IWMI is leading the development of Nepal’s CGIAR Country Strategy Framework, aiming to scale research for impact across agrifood, land, and water system priorities.
As development actors globally grapple with how to move beyond fragmented pilots toward impact at scale, CGIAR has begun piloting a new country-level planning mechanism: Country Strategy Frameworks (CSFs). These strategic frameworks are intended to consolidate research, partnerships, and investments around nationally owned priorities.
Nepal is one of three countries globally where this approach is being piloted. The International Water Management Institute (IWMI) is acting as the lead agency, and IWMI’s Country Representative for Nepal, Manohara Khadka, was appointed as the CGIAR Country Convener, positioning IWMI at the forefront of CGIAR’s shift toward integrated, system-wide engagement.
CSFs are designed to respond directly to challenges identified in CGIAR’s 2030 Research and Innovation Strategy, which calls for stronger country ownership, fewer institutional silos, and clearer pathways for scaling research and innovation through national systems. This consolidation is reflected in CGIAR’s approach to research integration, guided by the thematic action areas: climate adaptation and mitigation; environmental health and biodiversity; gender equality, youth and social inclusion; nutrition, health and food security; and poverty reduction, livelihoods and jobs.
A recent national workshop in Nepal marked an early but deliberate step in this process, bringing together government, CGIAR centres, and other partners to define how a CSF should function, what it should include, and how it could be governed and operationalised over time. The co-design approach aligns with broader global calls to move beyond stand-alone pilots and toward consolidation, coordination, and institutionalisation of proven innovations – principles long emphasised in development effectiveness and scaling literature.
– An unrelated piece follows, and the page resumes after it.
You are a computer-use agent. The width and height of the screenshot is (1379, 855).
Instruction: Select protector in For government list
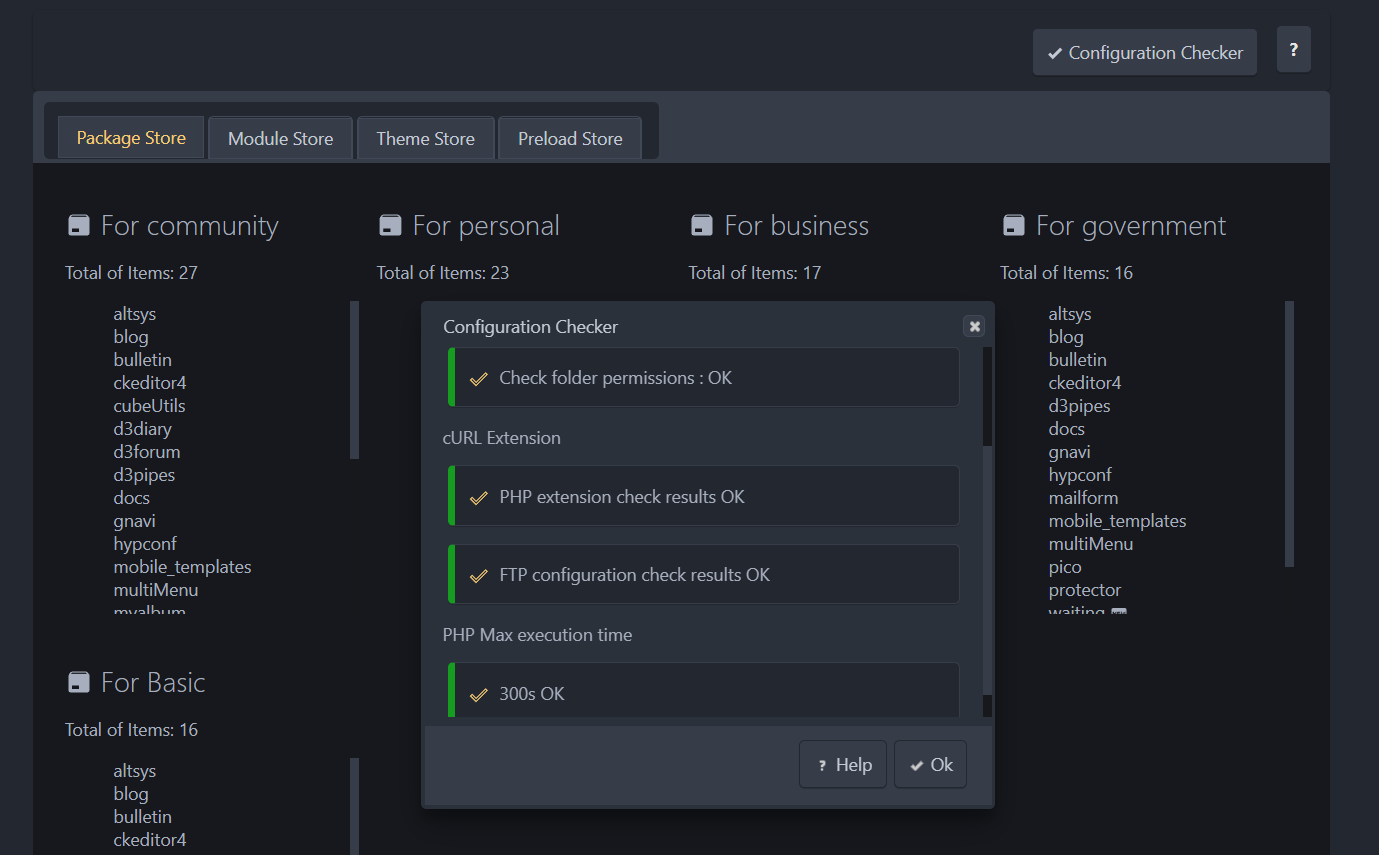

In Nepal, the CSF is envisioned as a practical mechanism to translate CGIAR’s global systems-transformation agenda into a nationally anchored research and innovation portfolio. Nepal’s agrifood systems and natural resources face mounting pressures from climate change, migration, unsustainable farming, and supply-demand imbalances, making alignment between research, policy, and investment increasingly urgent.
Nepal’s CSF is being co-designed in consultation with national ministries, research institutions, civil society, the private sector, and farming communities.
“The multi-stakeholder participation adds great value when shaping the roadmap of the country strategy framework,” said Deepak Kharal, Secretary to the Ministry of Agriculture and Livestock Development. “I believe the framework would be an essential document in transforming Nepal’s land, food, and water systems guided by the principles adopted by the Government of Nepal.”
Stakeholders identified priority research areas for CGIAR in Nepal, focused on climate-resilient, inclusive, and technology-driven agriculture and water systems that integrate biodiversity, local knowledge, and socio-economic needs. Several social-technical mechanisms built by CGIAR centers were identified to be included in the CSF, for example, the payment for ecosystem services, the multi-stakeholder governance model, the water-energy-food-environment (WEFE) nexus, and collective farming.
Effective engagement for the Country Strategy Framework requires shared planning and clarity of roles. This is especially important across a complex network of stakeholders, ranging from government agencies, research systems, NGOs, the private sector, processing industries, financing institutions, and communities. Stakeholders have committed to sharing data for CSF preparation, supporting the formation of a technical advisory group and thematic working groups, and participating in the drafting, validation, and endorsement of the CSF. Consultations also highlighted the value of reaching out to non-traditional partners such as research bodies not yet engaged with CGIAR, finance institutions, farmer cooperatives, and the private sector to strengthen innovation, capacity building, scaling, and outreach activities.
Stakeholders underscored the importance of ensuring that CSF engagement remains realistic, implementable, and grounded in country ownership. They also stressed the need to shift from siloed approaches toward more collaborative, integrated, and nexus-driven ways of working.
Funding was highlighted as one of the major bottlenecks for CGIAR program alignment and innovation uptake. Procedural approval requirements, limited coordination, and mismatched priorities have constrained resource mobilisation thus far. The CSF will explore solutions to expedite these processes, prioritising scaling of innovations that are fit-for-purpose with clear cost-benefit and social assessments.
The workshop reinforced that integrated platforms, shared governance, coordinated partnerships, and aligned research priorities are central to how the CSF will take shape.
Going forward, a government-led working group will steer the co-creation of the CSF. As the framework progresses toward institutionalisation, these mechanisms are expected to guide how Nepal’s agrifood, land, and water systems can be transformed through a program portfolio that is co-owned with national actors and grounded in Nepal’s priorities.